To do: Quote only the lines that start at the line with "Image resolution: width=705" and run to the end of the entries; omit the pictures.

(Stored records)
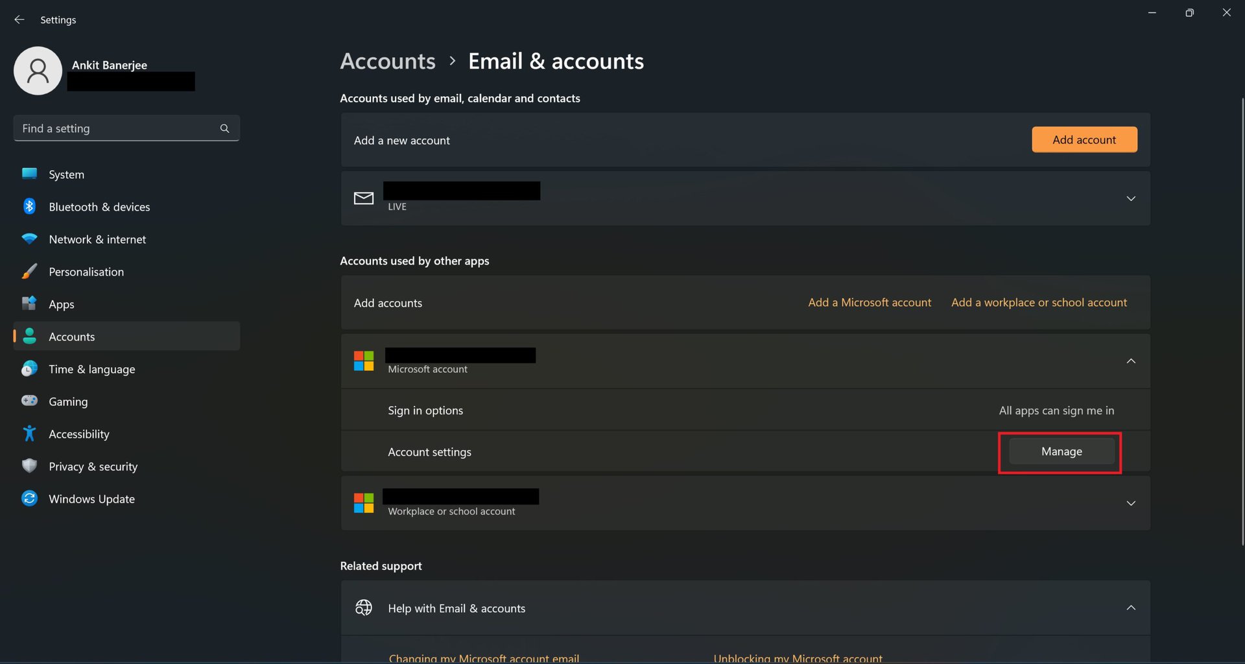Click the Personalisation paintbrush icon
Screen dimensions: 1245x664
(29, 271)
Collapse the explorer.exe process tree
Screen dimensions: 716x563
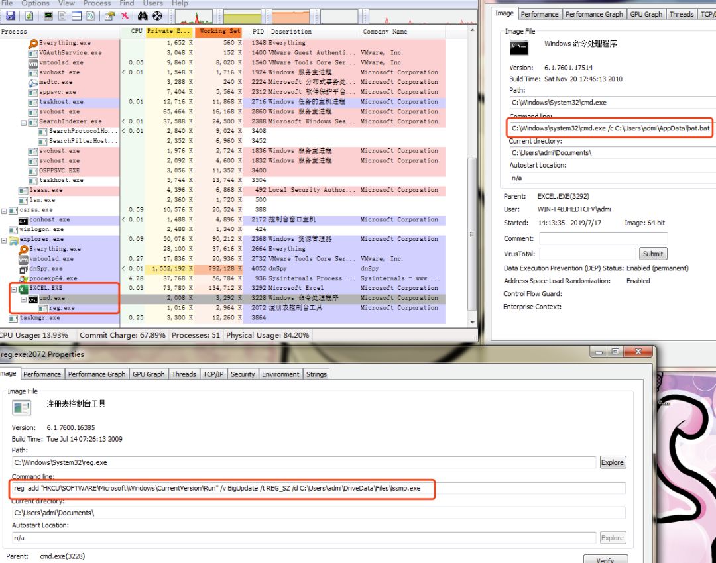tap(4, 240)
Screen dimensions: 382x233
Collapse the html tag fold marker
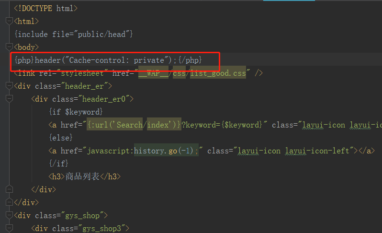pyautogui.click(x=8, y=21)
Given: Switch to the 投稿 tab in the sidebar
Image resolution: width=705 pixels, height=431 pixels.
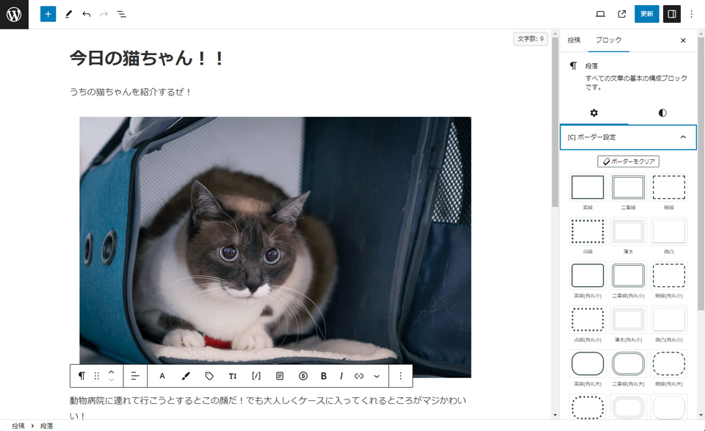Looking at the screenshot, I should (x=574, y=40).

Written solution:
Image resolution: width=705 pixels, height=431 pixels.
Looking at the screenshot, I should (x=574, y=40).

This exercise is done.